Der Rostocker Psychiater und Spezialist für Demenzerkrankungen, Professor Dr. Stefan Teipel, tritt für eine verstärkte Früherkennung von Demenzkrankheiten ein.

In den meisten Fällen werden Krankheiten wie Alzheimer erst sehr spät diagnostisiert, so dass vorbeugende Maßnahmen nicht mehr ergriffen werden können. Die Früherkennung dagegen ermöglicht die längere Integration der Betroffenen ins Alltagsleben.
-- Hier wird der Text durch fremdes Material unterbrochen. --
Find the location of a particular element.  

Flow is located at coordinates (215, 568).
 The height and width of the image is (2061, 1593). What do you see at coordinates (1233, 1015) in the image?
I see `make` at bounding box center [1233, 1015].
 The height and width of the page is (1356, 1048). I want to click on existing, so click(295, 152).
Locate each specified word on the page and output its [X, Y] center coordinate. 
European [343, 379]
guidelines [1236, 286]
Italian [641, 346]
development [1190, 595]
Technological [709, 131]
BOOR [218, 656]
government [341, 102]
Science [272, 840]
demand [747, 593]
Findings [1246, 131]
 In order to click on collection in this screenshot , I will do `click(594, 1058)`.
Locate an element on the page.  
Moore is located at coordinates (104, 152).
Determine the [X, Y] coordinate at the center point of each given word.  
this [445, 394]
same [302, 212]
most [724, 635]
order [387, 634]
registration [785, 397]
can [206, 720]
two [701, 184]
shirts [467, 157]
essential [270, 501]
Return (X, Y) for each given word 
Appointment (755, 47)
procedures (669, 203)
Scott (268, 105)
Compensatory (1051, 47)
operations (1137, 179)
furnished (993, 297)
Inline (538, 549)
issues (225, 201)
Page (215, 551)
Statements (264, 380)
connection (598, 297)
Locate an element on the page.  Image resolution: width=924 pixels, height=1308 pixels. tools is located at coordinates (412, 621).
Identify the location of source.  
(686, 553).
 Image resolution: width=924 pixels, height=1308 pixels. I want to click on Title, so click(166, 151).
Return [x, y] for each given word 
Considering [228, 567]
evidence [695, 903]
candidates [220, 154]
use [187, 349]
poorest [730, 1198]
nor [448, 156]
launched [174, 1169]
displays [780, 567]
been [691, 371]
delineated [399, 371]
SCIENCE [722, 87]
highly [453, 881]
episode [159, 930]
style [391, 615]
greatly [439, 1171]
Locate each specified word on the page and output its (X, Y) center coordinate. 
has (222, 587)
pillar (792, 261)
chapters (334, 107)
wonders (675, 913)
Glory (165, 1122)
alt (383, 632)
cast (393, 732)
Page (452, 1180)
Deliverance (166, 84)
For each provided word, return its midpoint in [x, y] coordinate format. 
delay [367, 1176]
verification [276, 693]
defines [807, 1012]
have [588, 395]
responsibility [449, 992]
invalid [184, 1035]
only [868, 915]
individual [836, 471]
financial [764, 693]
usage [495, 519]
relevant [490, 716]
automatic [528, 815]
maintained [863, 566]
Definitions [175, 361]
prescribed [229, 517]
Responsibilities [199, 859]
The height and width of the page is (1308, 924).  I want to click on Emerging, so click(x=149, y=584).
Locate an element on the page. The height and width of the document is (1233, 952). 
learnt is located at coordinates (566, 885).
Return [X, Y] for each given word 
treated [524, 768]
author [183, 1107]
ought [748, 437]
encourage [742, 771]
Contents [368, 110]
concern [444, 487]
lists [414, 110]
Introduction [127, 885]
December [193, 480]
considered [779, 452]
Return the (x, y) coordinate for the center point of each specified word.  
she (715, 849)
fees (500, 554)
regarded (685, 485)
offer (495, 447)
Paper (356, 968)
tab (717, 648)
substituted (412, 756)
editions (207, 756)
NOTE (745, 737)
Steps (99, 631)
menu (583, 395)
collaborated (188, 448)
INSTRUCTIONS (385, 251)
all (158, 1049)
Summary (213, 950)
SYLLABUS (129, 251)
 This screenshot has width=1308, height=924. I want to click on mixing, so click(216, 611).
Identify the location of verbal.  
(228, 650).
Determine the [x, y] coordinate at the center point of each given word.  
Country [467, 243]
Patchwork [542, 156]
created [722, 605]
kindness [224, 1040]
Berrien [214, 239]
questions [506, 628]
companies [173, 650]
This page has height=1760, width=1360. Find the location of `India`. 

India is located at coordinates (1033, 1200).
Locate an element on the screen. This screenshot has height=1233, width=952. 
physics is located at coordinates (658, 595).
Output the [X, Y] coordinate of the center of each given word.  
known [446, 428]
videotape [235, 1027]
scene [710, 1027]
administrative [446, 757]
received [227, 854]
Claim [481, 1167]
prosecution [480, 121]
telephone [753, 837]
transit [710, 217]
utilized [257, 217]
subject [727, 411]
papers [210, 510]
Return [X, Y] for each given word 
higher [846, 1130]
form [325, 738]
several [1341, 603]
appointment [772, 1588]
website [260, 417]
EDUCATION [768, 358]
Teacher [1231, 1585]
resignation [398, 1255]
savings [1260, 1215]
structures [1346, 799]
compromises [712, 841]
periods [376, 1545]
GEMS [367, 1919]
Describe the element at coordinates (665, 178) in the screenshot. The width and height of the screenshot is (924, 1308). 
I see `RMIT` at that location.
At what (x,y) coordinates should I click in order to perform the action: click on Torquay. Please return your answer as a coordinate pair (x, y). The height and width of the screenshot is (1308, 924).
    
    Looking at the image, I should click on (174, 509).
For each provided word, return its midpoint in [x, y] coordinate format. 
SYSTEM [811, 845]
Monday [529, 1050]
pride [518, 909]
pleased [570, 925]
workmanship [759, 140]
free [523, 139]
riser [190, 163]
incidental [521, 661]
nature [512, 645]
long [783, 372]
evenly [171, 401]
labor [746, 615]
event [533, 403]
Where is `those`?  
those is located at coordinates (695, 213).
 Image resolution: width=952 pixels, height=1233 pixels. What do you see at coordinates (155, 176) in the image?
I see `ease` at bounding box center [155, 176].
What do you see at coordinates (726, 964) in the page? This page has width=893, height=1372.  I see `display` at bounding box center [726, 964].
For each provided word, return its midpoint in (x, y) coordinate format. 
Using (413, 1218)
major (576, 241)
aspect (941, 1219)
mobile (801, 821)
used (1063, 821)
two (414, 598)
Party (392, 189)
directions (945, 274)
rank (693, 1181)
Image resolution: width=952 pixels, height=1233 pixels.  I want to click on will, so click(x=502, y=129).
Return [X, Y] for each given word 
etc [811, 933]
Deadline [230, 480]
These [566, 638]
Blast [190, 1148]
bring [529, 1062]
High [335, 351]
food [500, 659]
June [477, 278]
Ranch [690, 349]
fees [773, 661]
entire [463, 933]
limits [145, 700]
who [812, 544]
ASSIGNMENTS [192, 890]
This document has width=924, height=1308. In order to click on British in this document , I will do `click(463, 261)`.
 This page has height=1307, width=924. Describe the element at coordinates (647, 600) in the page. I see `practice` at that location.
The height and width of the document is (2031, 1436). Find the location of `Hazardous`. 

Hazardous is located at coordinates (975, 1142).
In diesem Sinne wird an der Psychiatrischen Klinik der Universität Rostock der Ausbau der Gedächtnissprechstunde zu einer „Memory Clinic“ vorangetrieben.

 

In Deutschland leiden rund 1,5 Millionen Menschen an Demenzerkrankungen, die meisten Betroffenen haben Alzheimer. Die Prognosen stehen schlecht: In den kommenden zehn Jahren wird die Zahl der Demenzpatienten um weitere 60 Prozent steigen. Das Problem: „Das Netz zur Betreuung von Patienten mit Demenzerkrankungen ist noch längst nicht eng genug“, konstatiert Professor Dr. Stefan Teipel von der Klinik und Poliklinik für Psychiatrie und Psychotherapie am Uniklinikum Rostock. Bereits heute fließen in der Bundesrepublik jährlich rund 20 Milliarden Euro in die direkte Betreuung von Demenzkranken. 80 Prozent dieser Patienten werden von Angehörigen zu Hause betreut.

 

Aber nicht nur finanziell sind die Familien durch die Demenzerkrankung belastet. „Wenn die Erkrankung zu spät erkannt wird, kommt es zu Verhaltensstörungen wie Schlaflosigkeit, nächtlichem Umherwandern und schweren Verstimmungszuständen, die die pflegenden Angehörigen sehr belasten“, so Professor Teipel. Durch rechtzeitige Diagnose, Behandlung und Unterstützung der Angehörigen kann dieser Entwicklung vorgebeugt werden. Dabei gilt: „Dem Patienten mit Demenz kann es nicht gut gehen, wenn es dem pflegenden Angehörigen schlecht geht.“ Dabei könnte die Betreuung der Betroffenen deutlich verbessert werden – durch die Früherkennung der Erkrankung. „Demenzkrankheiten wie Alzheimer werden heute in der Regel erst diagnostiziert, wenn die Betroffenen so schwer krank sind, dass sie ins Heim müssen“, so Professor Teipel. Heilbar sind diese Krankheiten zwar noch nicht, aber durch rechtzeitige Erkennung können ihre fatalen Folgen über Jahre aufgeschoben, die Symptome deutlich gemildert werden, sagt der Mediziner. Ziel sei es, die Betroffenen so lange wie möglich in ihrer heimischen Umgebung zu lassen und sie ins Alltagsleben zu integrieren. Möglich werde dies durch die Zusammenarbeit von Ärzten, Pflegern, Angehörigen und Sozialverbänden.

 

Voraussetzung ist allerdings eine frühzeitige Untersuchung, durch die bereits Jahre vor dem akuten Ausbruch der Krankheit die drohende Demenz festgestellt werden kann. Dies erfolgt durch Gedächtnistests, eine gründliche psychiatrische und neurologisch Untersuchung und durch Untersuchung des Gehirns mit bildgebenden Verfahren wie der Magnetfeldbasierten MRT. Am Uniklinikum Rostock wird derzeit die bereits vorhandene Gedächtnissprechstunde zur „Memory Clinic“ ausgebaut, in der Betroffene und Angehörige fit für den täglichen Umgang mit der Demenz gemacht werden.

 

Professor Dr. Teipel bekleidet seit kurzem die Professur für klinisch-experimentelle Psychiatrie mit dem Schwerpunkt Demenz in der Klinik und Poliklinik für Psychiatrie und Psychotherapie am Universitätsklinikum Rostock.